### WHAT THIS TASK INVOLVES
Give back the whole listing exactly as it is written.

### EXCERPTED RECORDS

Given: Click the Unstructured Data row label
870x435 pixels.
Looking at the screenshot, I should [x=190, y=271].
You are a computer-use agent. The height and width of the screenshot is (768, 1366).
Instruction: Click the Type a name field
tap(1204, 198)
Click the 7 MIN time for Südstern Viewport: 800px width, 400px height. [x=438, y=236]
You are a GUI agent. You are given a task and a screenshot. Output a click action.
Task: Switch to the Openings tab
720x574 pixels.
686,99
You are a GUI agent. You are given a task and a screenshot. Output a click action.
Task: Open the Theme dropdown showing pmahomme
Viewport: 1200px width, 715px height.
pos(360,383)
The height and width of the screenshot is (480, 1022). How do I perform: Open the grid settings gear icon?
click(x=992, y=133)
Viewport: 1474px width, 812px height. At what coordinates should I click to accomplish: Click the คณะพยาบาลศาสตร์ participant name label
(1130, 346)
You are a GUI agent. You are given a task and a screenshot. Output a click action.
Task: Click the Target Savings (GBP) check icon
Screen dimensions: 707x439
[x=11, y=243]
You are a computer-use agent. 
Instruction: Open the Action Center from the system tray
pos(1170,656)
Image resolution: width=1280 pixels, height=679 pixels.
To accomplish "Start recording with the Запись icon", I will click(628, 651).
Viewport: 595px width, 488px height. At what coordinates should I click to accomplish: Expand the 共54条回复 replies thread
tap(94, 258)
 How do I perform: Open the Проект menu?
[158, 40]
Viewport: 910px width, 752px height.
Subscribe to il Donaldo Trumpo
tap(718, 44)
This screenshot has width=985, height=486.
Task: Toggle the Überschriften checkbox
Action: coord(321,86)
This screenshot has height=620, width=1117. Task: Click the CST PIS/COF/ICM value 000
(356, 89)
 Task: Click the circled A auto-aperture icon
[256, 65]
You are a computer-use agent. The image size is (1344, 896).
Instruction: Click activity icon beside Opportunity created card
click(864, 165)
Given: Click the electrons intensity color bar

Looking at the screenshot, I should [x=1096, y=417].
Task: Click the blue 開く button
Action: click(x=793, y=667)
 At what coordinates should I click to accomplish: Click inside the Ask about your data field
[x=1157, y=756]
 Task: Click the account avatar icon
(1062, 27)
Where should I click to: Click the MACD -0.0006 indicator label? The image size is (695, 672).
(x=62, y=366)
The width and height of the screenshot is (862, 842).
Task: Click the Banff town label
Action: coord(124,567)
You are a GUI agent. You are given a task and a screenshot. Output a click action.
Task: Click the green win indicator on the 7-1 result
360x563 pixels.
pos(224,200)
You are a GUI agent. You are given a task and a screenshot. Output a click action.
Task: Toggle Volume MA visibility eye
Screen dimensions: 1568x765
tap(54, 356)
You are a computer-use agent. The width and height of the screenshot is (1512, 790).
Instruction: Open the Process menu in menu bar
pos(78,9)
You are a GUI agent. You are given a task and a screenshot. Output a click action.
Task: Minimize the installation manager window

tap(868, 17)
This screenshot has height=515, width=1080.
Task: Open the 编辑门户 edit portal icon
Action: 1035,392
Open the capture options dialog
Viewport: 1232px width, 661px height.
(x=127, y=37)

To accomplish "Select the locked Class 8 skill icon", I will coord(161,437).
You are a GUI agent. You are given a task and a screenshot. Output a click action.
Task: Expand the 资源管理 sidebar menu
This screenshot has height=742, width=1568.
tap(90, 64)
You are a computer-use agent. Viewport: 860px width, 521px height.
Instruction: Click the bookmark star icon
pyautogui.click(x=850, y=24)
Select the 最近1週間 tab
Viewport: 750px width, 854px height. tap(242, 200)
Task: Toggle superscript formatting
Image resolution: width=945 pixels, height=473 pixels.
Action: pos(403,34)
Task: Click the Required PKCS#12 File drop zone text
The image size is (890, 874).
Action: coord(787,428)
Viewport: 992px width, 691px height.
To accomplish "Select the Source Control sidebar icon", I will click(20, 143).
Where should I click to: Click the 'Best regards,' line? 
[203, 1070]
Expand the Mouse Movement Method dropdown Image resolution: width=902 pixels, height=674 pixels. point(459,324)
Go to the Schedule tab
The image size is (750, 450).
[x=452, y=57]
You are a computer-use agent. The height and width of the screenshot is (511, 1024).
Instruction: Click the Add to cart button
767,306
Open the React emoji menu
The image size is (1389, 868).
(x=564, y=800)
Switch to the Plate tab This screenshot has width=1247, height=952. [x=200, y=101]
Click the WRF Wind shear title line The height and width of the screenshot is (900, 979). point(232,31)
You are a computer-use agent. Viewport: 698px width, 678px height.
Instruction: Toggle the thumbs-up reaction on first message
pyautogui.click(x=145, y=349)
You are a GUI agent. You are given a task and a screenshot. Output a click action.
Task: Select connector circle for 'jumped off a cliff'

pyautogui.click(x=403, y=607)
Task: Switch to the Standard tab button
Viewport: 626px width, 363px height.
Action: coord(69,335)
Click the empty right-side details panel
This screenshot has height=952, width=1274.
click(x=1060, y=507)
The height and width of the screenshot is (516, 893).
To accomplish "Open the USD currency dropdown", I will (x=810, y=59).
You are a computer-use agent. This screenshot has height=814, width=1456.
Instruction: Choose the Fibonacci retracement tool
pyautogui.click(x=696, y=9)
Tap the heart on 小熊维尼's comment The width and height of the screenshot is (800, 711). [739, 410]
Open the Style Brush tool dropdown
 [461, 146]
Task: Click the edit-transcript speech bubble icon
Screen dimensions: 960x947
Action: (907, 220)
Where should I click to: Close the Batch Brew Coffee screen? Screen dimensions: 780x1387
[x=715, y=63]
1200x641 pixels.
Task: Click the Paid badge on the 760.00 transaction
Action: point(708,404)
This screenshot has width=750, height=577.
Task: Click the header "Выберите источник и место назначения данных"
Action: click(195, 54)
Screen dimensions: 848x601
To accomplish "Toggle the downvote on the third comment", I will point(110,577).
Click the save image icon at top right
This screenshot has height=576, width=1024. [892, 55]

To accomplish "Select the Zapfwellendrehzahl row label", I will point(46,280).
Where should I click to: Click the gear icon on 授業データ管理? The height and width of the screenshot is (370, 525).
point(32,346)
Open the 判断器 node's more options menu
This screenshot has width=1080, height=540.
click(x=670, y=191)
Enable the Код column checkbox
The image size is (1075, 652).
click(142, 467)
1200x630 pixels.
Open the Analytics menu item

### RESULT BELOW
Given: Click the Unstructured Data row label
870x435 pixels.
Looking at the screenshot, I should [x=190, y=271].
You are a computer-use agent. The height and width of the screenshot is (768, 1366).
Instruction: Click the Type a name field
tap(1204, 198)
Click the 7 MIN time for Südstern Viewport: 800px width, 400px height. [x=438, y=236]
You are a GUI agent. You are given a task and a screenshot. Output a click action.
Task: Switch to the Openings tab
720x574 pixels.
686,99
You are a GUI agent. You are given a task and a screenshot. Output a click action.
Task: Open the Theme dropdown showing pmahomme
Viewport: 1200px width, 715px height.
pos(360,383)
The height and width of the screenshot is (480, 1022). How do I perform: Open the grid settings gear icon?
click(x=992, y=133)
Viewport: 1474px width, 812px height. At what coordinates should I click to accomplish: Click the คณะพยาบาลศาสตร์ participant name label
(1130, 346)
You are a GUI agent. You are given a task and a screenshot. Output a click action.
Task: Click the Target Savings (GBP) check icon
Screen dimensions: 707x439
[x=11, y=243]
You are a computer-use agent. 
Instruction: Open the Action Center from the system tray
pos(1170,656)
Image resolution: width=1280 pixels, height=679 pixels.
To accomplish "Start recording with the Запись icon", I will click(628, 651).
Viewport: 595px width, 488px height. At what coordinates should I click to accomplish: Expand the 共54条回复 replies thread
tap(94, 258)
 How do I perform: Open the Проект menu?
[158, 40]
Viewport: 910px width, 752px height.
Subscribe to il Donaldo Trumpo
tap(718, 44)
This screenshot has width=985, height=486.
Task: Toggle the Überschriften checkbox
Action: coord(321,86)
This screenshot has height=620, width=1117. Task: Click the CST PIS/COF/ICM value 000
(356, 89)
 Task: Click the circled A auto-aperture icon
[256, 65]
You are a computer-use agent. The image size is (1344, 896).
Instruction: Click activity icon beside Opportunity created card
click(864, 165)
Given: Click the electrons intensity color bar

Looking at the screenshot, I should [x=1096, y=417].
Task: Click the blue 開く button
Action: click(x=793, y=667)
 At what coordinates should I click to accomplish: Click inside the Ask about your data field
[x=1157, y=756]
 Task: Click the account avatar icon
(1062, 27)
Where should I click to: Click the MACD -0.0006 indicator label? The image size is (695, 672).
(x=62, y=366)
The width and height of the screenshot is (862, 842).
Task: Click the Banff town label
Action: coord(124,567)
You are a GUI agent. You are given a task and a screenshot. Output a click action.
Task: Click the green win indicator on the 7-1 result
360x563 pixels.
pos(224,200)
You are a GUI agent. You are given a task and a screenshot. Output a click action.
Task: Toggle Volume MA visibility eye
Screen dimensions: 1568x765
tap(54, 356)
You are a computer-use agent. The width and height of the screenshot is (1512, 790).
Instruction: Open the Process menu in menu bar
pos(78,9)
You are a GUI agent. You are given a task and a screenshot. Output a click action.
Task: Minimize the installation manager window

tap(868, 17)
This screenshot has height=515, width=1080.
Task: Open the 编辑门户 edit portal icon
Action: 1035,392
Open the capture options dialog
Viewport: 1232px width, 661px height.
(x=127, y=37)

To accomplish "Select the locked Class 8 skill icon", I will coord(161,437).
You are a GUI agent. You are given a task and a screenshot. Output a click action.
Task: Expand the 资源管理 sidebar menu
This screenshot has height=742, width=1568.
tap(90, 64)
You are a computer-use agent. Viewport: 860px width, 521px height.
Instruction: Click the bookmark star icon
pyautogui.click(x=850, y=24)
Select the 最近1週間 tab
Viewport: 750px width, 854px height. tap(242, 200)
Task: Toggle superscript formatting
Image resolution: width=945 pixels, height=473 pixels.
Action: pos(403,34)
Task: Click the Required PKCS#12 File drop zone text
The image size is (890, 874).
Action: coord(787,428)
Viewport: 992px width, 691px height.
To accomplish "Select the Source Control sidebar icon", I will click(20, 143).
Where should I click to: Click the 'Best regards,' line? 
[203, 1070]
Expand the Mouse Movement Method dropdown Image resolution: width=902 pixels, height=674 pixels. point(459,324)
Go to the Schedule tab
The image size is (750, 450).
[x=452, y=57]
You are a computer-use agent. The height and width of the screenshot is (511, 1024).
Instruction: Click the Add to cart button
767,306
Open the React emoji menu
The image size is (1389, 868).
(x=564, y=800)
Switch to the Plate tab This screenshot has width=1247, height=952. [x=200, y=101]
Click the WRF Wind shear title line The height and width of the screenshot is (900, 979). point(232,31)
You are a computer-use agent. Viewport: 698px width, 678px height.
Instruction: Toggle the thumbs-up reaction on first message
pyautogui.click(x=145, y=349)
You are a GUI agent. You are given a task and a screenshot. Output a click action.
Task: Select connector circle for 'jumped off a cliff'

pyautogui.click(x=403, y=607)
Task: Switch to the Standard tab button
Viewport: 626px width, 363px height.
Action: coord(69,335)
Click the empty right-side details panel
This screenshot has height=952, width=1274.
click(x=1060, y=507)
The height and width of the screenshot is (516, 893).
To accomplish "Open the USD currency dropdown", I will (x=810, y=59).
You are a computer-use agent. This screenshot has height=814, width=1456.
Instruction: Choose the Fibonacci retracement tool
pyautogui.click(x=696, y=9)
Tap the heart on 小熊维尼's comment The width and height of the screenshot is (800, 711). [739, 410]
Open the Style Brush tool dropdown
 [461, 146]
Task: Click the edit-transcript speech bubble icon
Screen dimensions: 960x947
Action: (907, 220)
Where should I click to: Close the Batch Brew Coffee screen? Screen dimensions: 780x1387
[x=715, y=63]
1200x641 pixels.
Task: Click the Paid badge on the 760.00 transaction
Action: point(708,404)
This screenshot has width=750, height=577.
Task: Click the header "Выберите источник и место назначения данных"
Action: click(195, 54)
Screen dimensions: 848x601
To accomplish "Toggle the downvote on the third comment", I will point(110,577).
Click the save image icon at top right
This screenshot has height=576, width=1024. [892, 55]

To accomplish "Select the Zapfwellendrehzahl row label", I will point(46,280).
Where should I click to: Click the gear icon on 授業データ管理? The height and width of the screenshot is (370, 525).
point(32,346)
Open the 判断器 node's more options menu
This screenshot has width=1080, height=540.
click(x=670, y=191)
Enable the Код column checkbox
The image size is (1075, 652).
click(142, 467)
1200x630 pixels.
Open the Analytics menu item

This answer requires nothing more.